El procedimiento para restablecer estos cultivos, según los técnicos, es la recuperación tras el estrés sufrido por encharcamiento en los cítricos mediante productos de la firma, que cuentan con potentes propiedades antiestresantes, osmorreguladoras y bioestimulantes. También disponen de preparados que mejoran la capacidad fotosintética de la planta y estimulan la formación de raíces.

Para cultivos hortícolas como la lechuga, la alcachofa o el brócoli, los más dañados, es necesario resembrar las plantaciones con mayores pérdidas y volver a iniciar el ciclo de la siembra para lograr cultivos saneados. En este caso se necesita también introducir los bioestimulantes para acelerar el proceso de crecimiento de los mismos y la formación de raíces.

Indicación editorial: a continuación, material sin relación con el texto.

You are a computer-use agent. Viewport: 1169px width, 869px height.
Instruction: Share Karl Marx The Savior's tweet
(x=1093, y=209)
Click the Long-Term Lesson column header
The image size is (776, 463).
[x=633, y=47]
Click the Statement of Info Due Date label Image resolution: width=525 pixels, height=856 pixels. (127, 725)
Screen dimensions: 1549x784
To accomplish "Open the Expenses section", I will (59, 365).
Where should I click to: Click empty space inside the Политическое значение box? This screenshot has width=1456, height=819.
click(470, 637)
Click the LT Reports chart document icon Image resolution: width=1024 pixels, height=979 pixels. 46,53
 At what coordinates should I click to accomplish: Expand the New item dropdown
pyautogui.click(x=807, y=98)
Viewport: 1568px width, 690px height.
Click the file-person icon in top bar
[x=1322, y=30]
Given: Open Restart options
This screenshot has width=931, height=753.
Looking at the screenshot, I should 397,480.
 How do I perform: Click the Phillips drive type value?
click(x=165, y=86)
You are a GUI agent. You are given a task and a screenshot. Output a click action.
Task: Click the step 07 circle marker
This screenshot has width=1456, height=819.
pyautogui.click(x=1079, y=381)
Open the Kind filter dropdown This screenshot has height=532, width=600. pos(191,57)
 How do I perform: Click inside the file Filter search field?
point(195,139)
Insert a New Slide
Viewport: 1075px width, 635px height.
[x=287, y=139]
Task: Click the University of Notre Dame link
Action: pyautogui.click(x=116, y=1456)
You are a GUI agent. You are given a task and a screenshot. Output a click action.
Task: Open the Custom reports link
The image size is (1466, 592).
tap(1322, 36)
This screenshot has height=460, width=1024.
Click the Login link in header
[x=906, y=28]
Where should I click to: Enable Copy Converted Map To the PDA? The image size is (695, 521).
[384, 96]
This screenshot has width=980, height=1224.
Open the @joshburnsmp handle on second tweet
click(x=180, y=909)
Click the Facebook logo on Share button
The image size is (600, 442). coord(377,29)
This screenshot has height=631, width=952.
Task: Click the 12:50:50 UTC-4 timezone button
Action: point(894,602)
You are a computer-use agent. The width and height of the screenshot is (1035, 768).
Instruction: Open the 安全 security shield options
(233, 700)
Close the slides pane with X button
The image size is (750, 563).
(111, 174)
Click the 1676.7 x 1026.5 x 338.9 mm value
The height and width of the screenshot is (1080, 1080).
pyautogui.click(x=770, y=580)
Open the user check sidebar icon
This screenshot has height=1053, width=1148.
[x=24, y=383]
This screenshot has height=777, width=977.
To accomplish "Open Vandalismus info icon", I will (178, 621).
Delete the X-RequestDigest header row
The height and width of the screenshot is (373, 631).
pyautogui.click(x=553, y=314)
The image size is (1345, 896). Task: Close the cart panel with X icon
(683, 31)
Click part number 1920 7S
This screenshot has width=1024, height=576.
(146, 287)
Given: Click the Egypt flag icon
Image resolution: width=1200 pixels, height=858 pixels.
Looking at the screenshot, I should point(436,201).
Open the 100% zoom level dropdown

Hidroten apunta la conservación medioambiental como elemento distintivo

El fenómeno DANA que ha causado recientemente estragos en el sur de Alicante y Murcia ha provocado cuantiosos daños materiales y personales. Esto nos recuerda que vivimos en una zona con riesgo de sufrir este tipo de sucesos de forma cíclica, cada vez más frecuentes y virulentos. Hidroten trabaja por afianzar día a día su posicionamiento como empresa comprometida contra el Cambio Climático, la promoción del ahorro energético, la racionalización del uso y la gestión del agua, la prevención de la contaminación y la protección del medio natural.

Asimismo, la compañía se encuentra en búsqueda activa de soluciones innovadoras que permitan estar a la vanguardia de los estándares ambientales más avanzados. Por ello establece la Política de Calidad y Medio Ambiente que le identifica como una empresa responsable e involucrada en la mejora continua de su desempeño y minimizando el impacto ambiental derivado de su actividad. Prueba de dicho trabajo y compromiso son las certificaciones de empresa como la de Gestión Ambiental y Calidad, entre otras.

Algunos de los productos desarrollados que disminuyen los residuos producidos en su manipulación son los accesorios NOTUB o el Collarín Bisagra, así como productos que optimizan las instalaciones de conducción de fluidos para lograr un mejor aprovechamiento del agua y evitar pérdidas de fluidos provocando contaminación.